Assignment. Where the string "outing" shows up in a line of the records, copy that line.

Data in this exercise.
- Opening Delimiter -
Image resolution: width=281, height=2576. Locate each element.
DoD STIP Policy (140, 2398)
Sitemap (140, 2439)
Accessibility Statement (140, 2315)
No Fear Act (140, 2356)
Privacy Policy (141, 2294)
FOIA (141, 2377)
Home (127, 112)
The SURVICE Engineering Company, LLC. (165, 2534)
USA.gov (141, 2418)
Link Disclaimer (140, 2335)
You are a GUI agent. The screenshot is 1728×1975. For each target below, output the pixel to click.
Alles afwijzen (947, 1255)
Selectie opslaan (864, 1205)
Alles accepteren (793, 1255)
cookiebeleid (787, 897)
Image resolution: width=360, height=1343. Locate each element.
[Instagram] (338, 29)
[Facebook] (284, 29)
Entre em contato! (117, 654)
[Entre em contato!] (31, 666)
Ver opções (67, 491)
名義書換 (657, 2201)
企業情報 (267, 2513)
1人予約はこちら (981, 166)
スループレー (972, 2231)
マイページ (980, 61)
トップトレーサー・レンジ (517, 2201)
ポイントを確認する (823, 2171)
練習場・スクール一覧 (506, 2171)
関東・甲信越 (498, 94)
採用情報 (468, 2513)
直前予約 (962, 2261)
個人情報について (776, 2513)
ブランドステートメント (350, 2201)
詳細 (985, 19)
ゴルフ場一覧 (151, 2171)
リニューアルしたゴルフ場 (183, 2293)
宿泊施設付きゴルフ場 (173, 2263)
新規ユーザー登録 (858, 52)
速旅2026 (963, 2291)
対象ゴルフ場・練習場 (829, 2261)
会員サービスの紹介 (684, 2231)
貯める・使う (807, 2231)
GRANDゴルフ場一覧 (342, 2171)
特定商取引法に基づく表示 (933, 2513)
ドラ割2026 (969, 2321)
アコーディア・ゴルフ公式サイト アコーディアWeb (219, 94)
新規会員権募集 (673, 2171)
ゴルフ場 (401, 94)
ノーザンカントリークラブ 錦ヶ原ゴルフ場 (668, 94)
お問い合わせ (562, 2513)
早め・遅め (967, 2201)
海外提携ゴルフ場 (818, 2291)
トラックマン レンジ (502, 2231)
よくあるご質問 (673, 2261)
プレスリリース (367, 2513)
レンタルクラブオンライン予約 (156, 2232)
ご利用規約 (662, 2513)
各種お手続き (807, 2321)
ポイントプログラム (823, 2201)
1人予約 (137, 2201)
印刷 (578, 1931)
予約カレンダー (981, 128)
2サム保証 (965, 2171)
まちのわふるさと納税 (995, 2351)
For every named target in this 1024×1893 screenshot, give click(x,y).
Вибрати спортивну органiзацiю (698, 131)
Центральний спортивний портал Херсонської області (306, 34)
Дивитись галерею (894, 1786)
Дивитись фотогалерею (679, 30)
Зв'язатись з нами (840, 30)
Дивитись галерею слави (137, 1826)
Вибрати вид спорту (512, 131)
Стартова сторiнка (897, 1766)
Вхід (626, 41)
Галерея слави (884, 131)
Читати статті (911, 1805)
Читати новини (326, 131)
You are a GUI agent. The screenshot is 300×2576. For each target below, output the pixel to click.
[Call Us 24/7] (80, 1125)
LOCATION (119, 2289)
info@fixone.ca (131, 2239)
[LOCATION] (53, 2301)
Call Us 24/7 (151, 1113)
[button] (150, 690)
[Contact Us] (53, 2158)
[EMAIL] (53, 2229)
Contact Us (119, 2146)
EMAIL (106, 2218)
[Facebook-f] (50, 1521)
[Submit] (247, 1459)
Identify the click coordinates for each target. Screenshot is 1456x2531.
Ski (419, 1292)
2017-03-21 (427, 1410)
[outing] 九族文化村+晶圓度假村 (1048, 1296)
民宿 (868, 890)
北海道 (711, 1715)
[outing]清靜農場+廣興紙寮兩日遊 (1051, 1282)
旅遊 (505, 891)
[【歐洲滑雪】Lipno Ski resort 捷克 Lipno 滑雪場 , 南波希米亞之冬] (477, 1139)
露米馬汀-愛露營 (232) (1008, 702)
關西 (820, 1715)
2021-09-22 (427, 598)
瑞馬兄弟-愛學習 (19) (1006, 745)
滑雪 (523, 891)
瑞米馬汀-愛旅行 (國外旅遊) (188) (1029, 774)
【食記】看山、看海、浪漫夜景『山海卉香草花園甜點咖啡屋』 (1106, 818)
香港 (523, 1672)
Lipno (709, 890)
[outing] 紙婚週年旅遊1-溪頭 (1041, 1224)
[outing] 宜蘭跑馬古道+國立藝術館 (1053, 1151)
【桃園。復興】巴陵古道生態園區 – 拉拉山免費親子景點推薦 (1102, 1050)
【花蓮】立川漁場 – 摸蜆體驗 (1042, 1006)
- Closing Delimiter -
Output for this exercise.
[outing] 九族文化村+晶圓度假村 (1048, 1296)
[outing]清靜農場+廣興紙寮兩日遊 (1051, 1282)
[outing] 紙婚週年旅遊1-溪頭 (1041, 1224)
[outing] 宜蘭跑馬古道+國立藝術館 (1053, 1151)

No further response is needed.